Characteristics, outcomes, and maternity care experiences of women with children's social care involvement who subsequently died: national cohort study and confidential enquiry
- PMID: 40661818
- PMCID: PMC12258268
- DOI: 10.1136/bmjmed-2025-001464
Characteristics, outcomes, and maternity care experiences of women with children's social care involvement who subsequently died: national cohort study and confidential enquiry
Abstract
Objectives: To investigate maternal mortality in the context of children's social care (CSC) involvement, and to explore the quality of maternity care that women with CSC involvement received.
Design: National cohort study and confidential enquiry.
Setting: MBRRACE-UK (Mothers and Babies: Reducing Risk through Audits and Confidential Enquiries across the UK) national surveillance dataset for deaths that occurred during pregnancy or up to a year after pregnancy, UK, 2014-22.

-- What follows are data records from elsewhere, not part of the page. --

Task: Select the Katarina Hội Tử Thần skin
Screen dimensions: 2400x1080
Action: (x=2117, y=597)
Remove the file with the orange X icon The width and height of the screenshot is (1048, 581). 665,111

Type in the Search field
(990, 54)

Participants: 1451 women who died during or in the year after pregnancy in the UK; 420 women (28.9%) had CSC involvement. 47 women's healthcare records were included in the confidential enquiry to describe the care of a random sample of women who died during the perinatal period who had CSC involvement.
Main outcome measures: Rates and causes of maternal deaths by CSC involvement and quality of care.

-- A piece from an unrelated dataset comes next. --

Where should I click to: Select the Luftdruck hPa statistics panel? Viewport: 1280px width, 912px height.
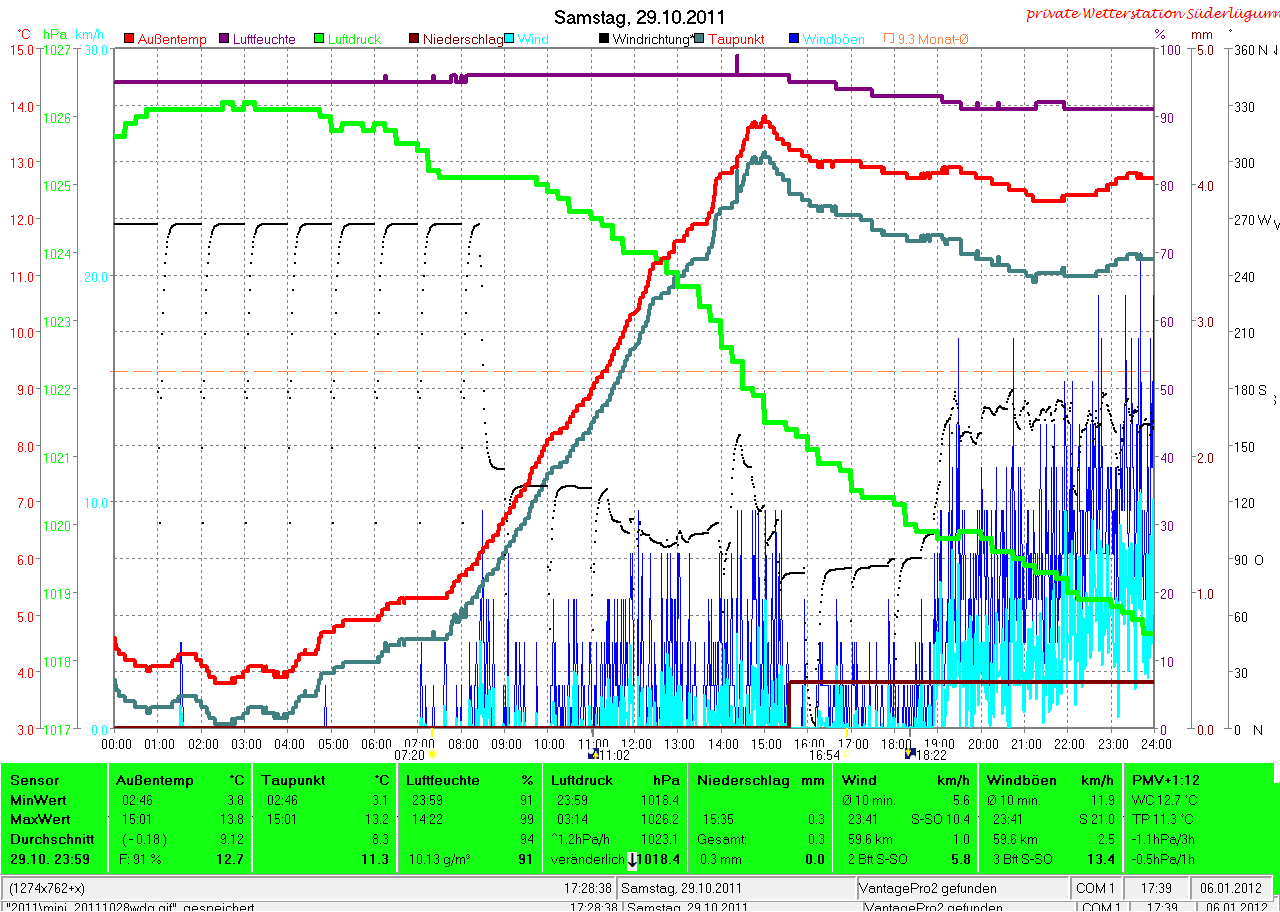pyautogui.click(x=614, y=818)
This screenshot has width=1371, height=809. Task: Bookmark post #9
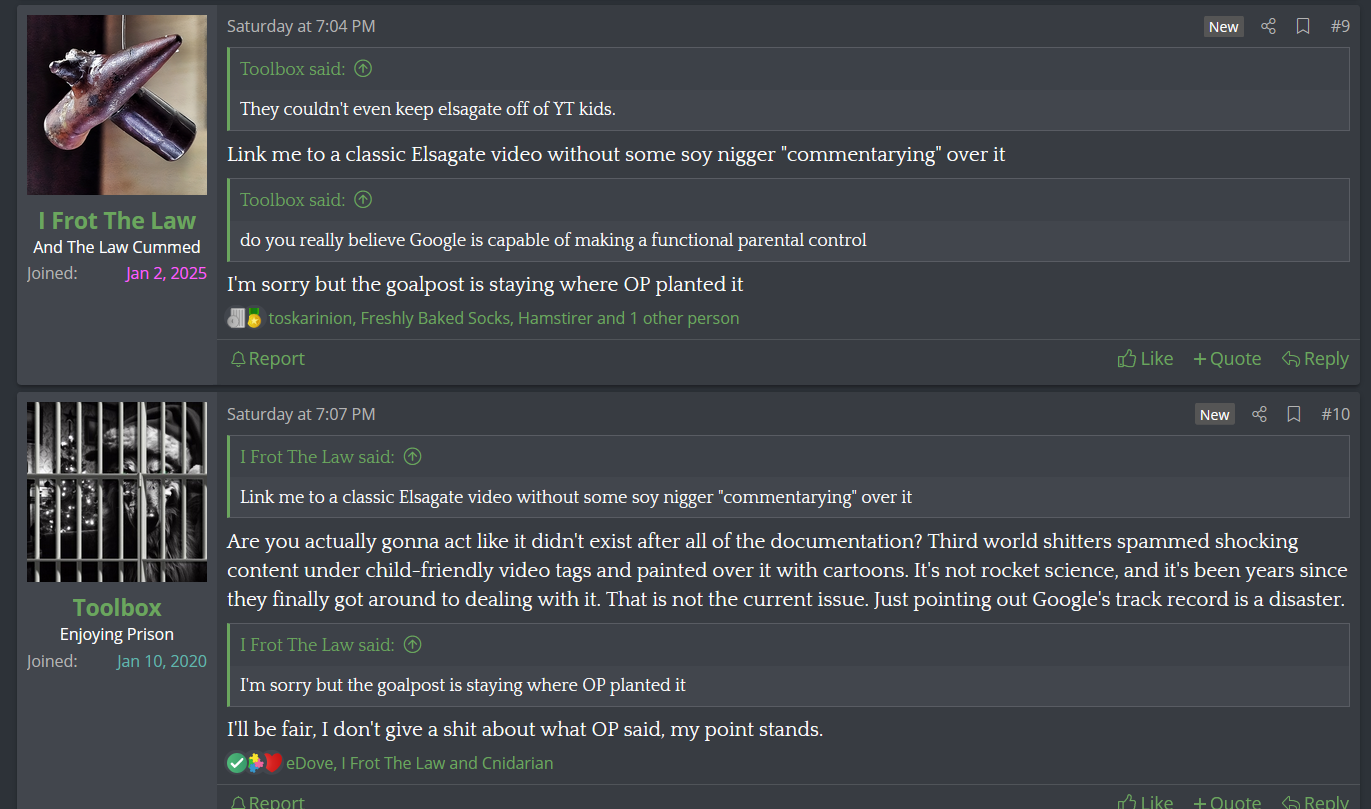tap(1303, 27)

Results: A third (420/1451, 28.9%) of the women who died during or in the year after pregnancy had CSC involvement for their (unborn) baby. Women with CSC involvement were more likely to be aged ≤20 years (rate ratio 1.85, 95% confidence interval 1.27 to 2.63, compared with those aged 21-29 years), living in the most deprived areas (rate ratio 2.19, 1.42 to 3.50, compared with those least deprived), and less likely to be from black (rate ratio 0.56, 0.35 to 0.84) or Asian ethnic backgrounds (rate ratio 0.26, 0.14 to 0.44, compared with white women) than women who died with no known CSC involvement. Deaths occurred predominantly between six weeks and the year after pregnancy (75%), and higher proportions of deaths were caused by suicide, other psychiatric causes, including substance overdose, and homicide. A confidential enquiry identified that risk assessment and recognition, medication management, coordination of care, and staff competencies were essential components in providing personalised, holistic, and trauma-informed care when dealing with medical and social complexity. Multiple individual and systemic barriers hindered access and engagement with healthcare.

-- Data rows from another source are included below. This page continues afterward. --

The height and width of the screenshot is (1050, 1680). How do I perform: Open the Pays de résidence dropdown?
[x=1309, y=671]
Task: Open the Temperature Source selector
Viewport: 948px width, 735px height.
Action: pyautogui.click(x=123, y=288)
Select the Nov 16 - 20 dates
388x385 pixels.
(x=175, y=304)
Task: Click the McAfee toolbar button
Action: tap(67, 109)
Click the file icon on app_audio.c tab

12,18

Conclusions: Women with CSC involvement who died during or in the year after pregnancy encountered multiple inequalities and were at an increased risk of maternal mortality from psychiatric causes and homicide. A critical review of current care pathways and policy changes is urgently needed to tailor care to the needs of this group of women and to look at the inequalities that disproportionately affect them.
Keywords: Child protective services; Health services; Obstetrics; Prenatal care; Quality of health care.
Copyright © Author(s) (or their employer(s)) 2025. Re-use permitted under CC BY. Published by BMJ Group.
Conflict of interest statement
All authors have completed the ICMJE unifform disclosure form at www.icmje.org/disclosure-of-interest/ and declare: support from the National Institute for Health and Care Research (NIHR) and Healthcare Quality Improvement Partnership (HQIP) for the submitted work; KDB received a personal award from the NIHR. MK and AMF are part of the MBRRACE-UK (Mothers and Babies: Reducing Risk through Audits and Confidential Enquiries across the UK) collaboration, funded by HQIP; no financial relationships with any organisations that might have an interest in the submitted work in the previous three years; no other relationships or activities that could appear to have influenced the submitted work. The views expressed are those of the authors and not necessarily those of the NIHR or the Department of Health and Social Care.